StructAlign: Structured Cross-Modal Alignment for Continual Text-to-Video Retrieval
Shaokun Wang, Weili Guan, Jizhou Han, Jianlong Wu, Yupeng Hu, Liqiang Nie
TL;DR
CTVR must learn from a stream of text–video pairs without forgetting previously learned categories. The authors introduce StructAlign, which enforces a simplex Equiangular Tight Frame (ETF) geometry with C prototypes p_c in the shared embedding space, where p_c^T p_{c'} ≈ -1/(C-1) for c ≠ c' and prototypes anchor each category. They implement two losses, L_ETF for cross-modal ETF alignment and L_CRP for preserving cross-modal similarity relations to constrain intra-modal drift, along with pseudo-feature anchors for old categories. Empirical results on MSRVTT and ACTNET show strong improvements over state-of-the-art continual retrieval methods, validating the ETF prior and the relational regularizer for robust multimodal continual learning.
Abstract
Continual Text-to-Video Retrieval (CTVR) is a challenging multimodal continual learning setting, where models must incrementally learn new semantic categories while maintaining accurate text-video alignment for previously learned ones, thus making it particularly prone to catastrophic forgetting.
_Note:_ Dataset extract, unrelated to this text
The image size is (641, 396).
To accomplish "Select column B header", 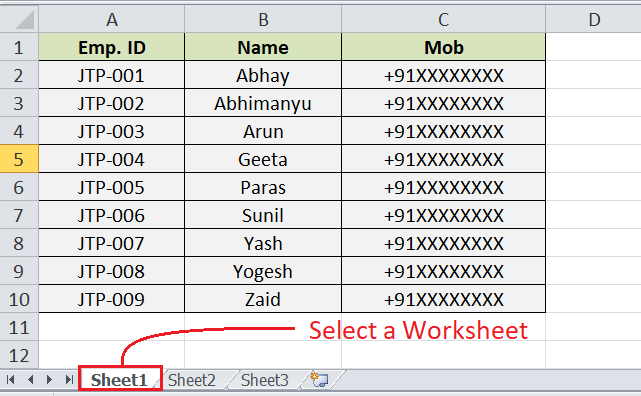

A key challenge in CTVR is feature drift, which manifests in two forms: intra-modal feature drift caused by continual learning within each modality, and non-cooperative feature drift across modalities that leads to modality misalignment. To mitigate these issues, we propose StructAlign, a structured cross-modal alignment method for CTVR. First, StructAlign introduces a simplex Equiangular Tight Frame (ETF) geometry as a unified geometric prior to mitigate modality misalignment. Building upon this geometric prior, we design a cross-modal ETF alignment loss that aligns text and video features with category-level ETF prototypes, encouraging the learned representations to form an approximate simplex ETF geometry. In addition, to suppress intra-modal feature drift, we design a Cross-modal Relation Preserving loss, which leverages complementary modalities to preserve cross-modal similarity relations, providing stable relational supervision for feature updates. By jointly addressing non-cooperative feature drift across modalities and intra-modal feature drift, StructAlign effectively alleviates catastrophic forgetting in CTVR. Extensive experiments on benchmark datasets demonstrate that our method consistently outperforms state-of-the-art continual retrieval approaches.